Quarterback Cody Kessler is having what’s being billed as the most efficient USC passing season ever, with 25 touchdowns and only two interceptions.
“If you look at the second half of last season, I thought Cody really came on with his game,” says Steve Sarkisian, who mentions Kessler’s “confidence and the belief in his guys around him.
“We were implementing a new system that complements him really well, and he’s made really good decisions to throw the ball away and keep the interception number down. But probably the overall thing is just his confidence.”
Kaelin Clay’s dropped-ball celebration may have had a major impact on the college-playoff landscape.
“As I said after the (Oregon) game, it starts with the coaches, with me not doing a good enough job instilling in our players what needs to happen in that situation,” said Kyle Whittingham. “We’ve got to do a better job of teaching it and demanding it. He feels bad about it. It’s a mistake, but he did a lot of things (well) in that game. He’s a standup guy, he didn’t hide from it. He’s a high-character kid. It’s just one of those unfortunate things that happened.”
When I asked Whittingham if he sensed an emotional letdown after the fateful play, the pained laugh was audible. “It was like the air went out of the entire stadium,” he said.
Still, he pointed out, the Utes battled back to within 30-27 early in the fourth quarter before Oregon pulled away.
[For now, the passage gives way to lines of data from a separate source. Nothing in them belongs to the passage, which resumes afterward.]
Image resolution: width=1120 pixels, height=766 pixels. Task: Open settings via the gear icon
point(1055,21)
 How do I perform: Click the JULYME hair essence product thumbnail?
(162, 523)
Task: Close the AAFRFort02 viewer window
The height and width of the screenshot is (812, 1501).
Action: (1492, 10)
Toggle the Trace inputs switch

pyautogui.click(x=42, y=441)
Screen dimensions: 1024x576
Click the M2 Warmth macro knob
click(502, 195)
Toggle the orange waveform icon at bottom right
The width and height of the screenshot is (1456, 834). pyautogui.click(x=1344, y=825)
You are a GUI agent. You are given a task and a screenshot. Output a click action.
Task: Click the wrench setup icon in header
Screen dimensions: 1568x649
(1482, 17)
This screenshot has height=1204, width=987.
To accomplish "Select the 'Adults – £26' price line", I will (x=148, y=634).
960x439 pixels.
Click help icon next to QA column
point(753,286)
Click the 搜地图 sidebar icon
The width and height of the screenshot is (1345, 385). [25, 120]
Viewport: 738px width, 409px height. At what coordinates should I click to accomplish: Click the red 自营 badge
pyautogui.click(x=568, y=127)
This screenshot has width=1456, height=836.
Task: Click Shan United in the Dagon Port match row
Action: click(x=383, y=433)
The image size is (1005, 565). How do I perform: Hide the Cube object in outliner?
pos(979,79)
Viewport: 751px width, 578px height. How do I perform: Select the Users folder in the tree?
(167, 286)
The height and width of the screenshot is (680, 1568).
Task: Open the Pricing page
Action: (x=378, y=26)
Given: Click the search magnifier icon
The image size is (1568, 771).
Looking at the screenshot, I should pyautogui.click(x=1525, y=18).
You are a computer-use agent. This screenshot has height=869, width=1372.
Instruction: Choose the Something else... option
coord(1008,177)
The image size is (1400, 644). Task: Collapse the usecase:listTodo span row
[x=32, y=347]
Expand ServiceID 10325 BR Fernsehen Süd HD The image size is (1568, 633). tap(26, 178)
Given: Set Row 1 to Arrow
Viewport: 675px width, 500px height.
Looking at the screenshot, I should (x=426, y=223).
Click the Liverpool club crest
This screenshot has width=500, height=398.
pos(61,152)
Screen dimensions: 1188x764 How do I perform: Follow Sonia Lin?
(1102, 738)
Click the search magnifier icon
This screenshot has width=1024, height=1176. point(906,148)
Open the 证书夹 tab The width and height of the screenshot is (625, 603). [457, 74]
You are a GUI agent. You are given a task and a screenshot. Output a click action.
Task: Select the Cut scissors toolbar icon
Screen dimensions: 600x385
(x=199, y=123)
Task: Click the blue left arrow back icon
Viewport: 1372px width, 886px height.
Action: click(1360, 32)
Chris Petersen says he isn’t surprised at the bumpy first season he’s had with the Huskies.
“I knew what I was getting myself into,” he says. “From the second I took this job, I said, ‘Life just got a lot harder, without question.’ This league is as good as it’s ever been, and I’ve always felt it’s been a good league with parity. But it’s as good as it’s ever been, and probably with more parity.”
Luke Falk is all the rage these days, as Washington State even set up a Tuesday teleconference with him, out of the norm for their player availability.
Asked about Falk’s makeup and mental grasp of things at this stage in comparison to other quarterbacks he’s coached, Mike Leach said, “I’d say as far as being calm and mentally being able to take the reins of things, he might be ahead of all of them.”
Asked if Falk has cemented the starting job for future years, Leach said, “Nobody’s ever cemented, (but) I think there’s a strong possibility. But nobody’s ever cemented, because we’ve got some very good guys behind him.”
Backing Falk is true freshman Peyton Bender, and a promising recruit, Tyler Hilinski, has signed a financial-aid agreement and is due in school in January.
Daquawn Brown, the cornerback who has to sit out the first half of the Arizona State game Nov. 22 because of a targeting penalty against Oregon State, is “explosive and competitive,” Leach said, “but he needs to be more disciplined.”